Когда-то Кочев произвел на Красского сильное впечатление тем, что умел во всем найти положительную сторону, как и следовало человеку, глядящему на все со своей благодушной вершины. Несомненно, он был чистой воды и на удивление всеобъемлющий культуртрегер, откуда и его благодушие, откуда и его калейдоскоп, который он так виртуозно перекручивал, каждый раз демонстрируя увлекательные картинки мира, немало удивляя и завораживая людей. Эти картинки выстраивались на разнообразных культурных стереотипах, все тут было необыкновенно широко, все прояснялось и гармонировало, только одного не было: того негармоничного и узкого вскрика, который способна произвести однобокая уникальность взгляда. Но штука-то в том, что само понятие такой уникальности было в советское время забыто, между тем как способность к комментарию была вознесена на вершину (как раз на такого рода вершине стоял Кочев, потому-то его и нарекли гением).

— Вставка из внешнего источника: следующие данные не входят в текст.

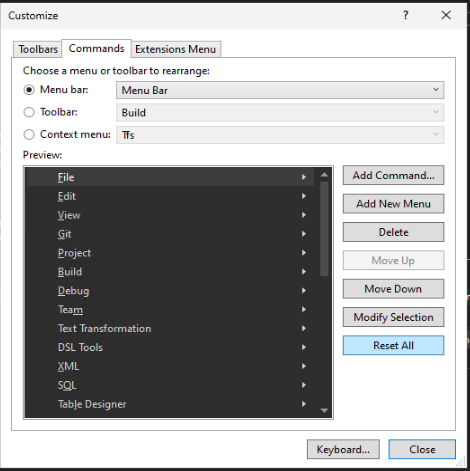Screen dimensions: 470x471
Task: Click the scroll up arrow in preview list
Action: (x=324, y=175)
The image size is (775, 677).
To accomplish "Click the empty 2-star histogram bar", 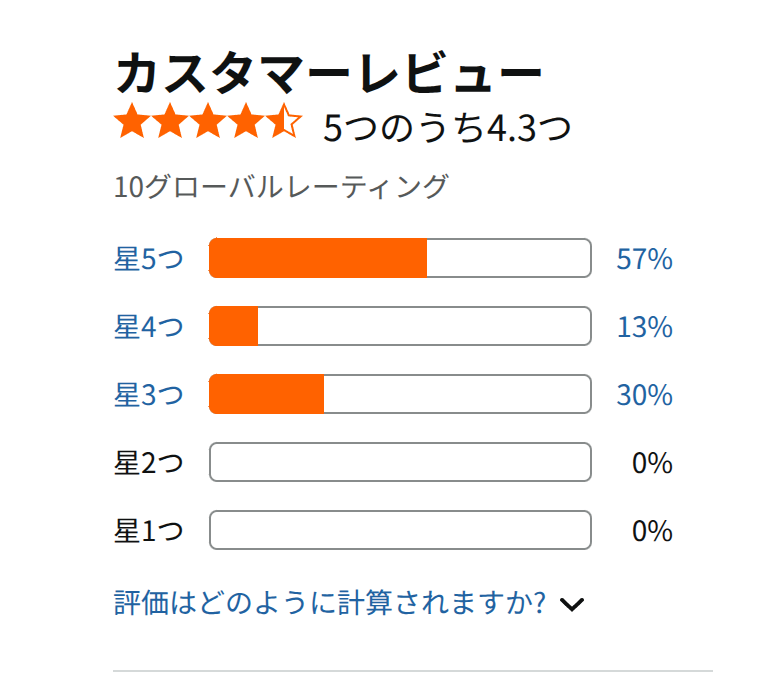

Теперь все повернулось в противоположную сторону, и в мгновенье ока вспыхнули под эгидой свободы слова такие его (комментария) разнообразие и изощренность, что голова шла кругом (только не кочевская). Как будто все это давно жило под поверхностью советской жизни, а тут прорвалось, будто советской власти и не бывало, будто не было стольких лет культурной мертвечины. Кочев же, несмотря на все свое интеллектуальное превосходство над Алуфьевым, реагировал на происходящее похожим образом, только с оттенком сварливости. С ним вот что случилось: внезапно его калейдоскоп сломался, застыл на прежних комбинациях, и Кочев, благодушнейший и объективнейший обитатель Олимпа, сошел со своего Олимпа и временами, кривясь лицом, стал ругать и поносить то, что он раньше ни за что не стал бы поносить, а говорил бы с великолепной и отстраненной объективностью. Теперь он, как попугай, стал уж очень настойчиво твердить образы и мысли, которые были записаны в «космосах», а коль скоро стал твердить, то ощутил подтребность в широкой аудитории, не важно какого толка и уровня понимания (коль скоро та аудитория, на которую он надеялся, равнодушно от него отвернулась).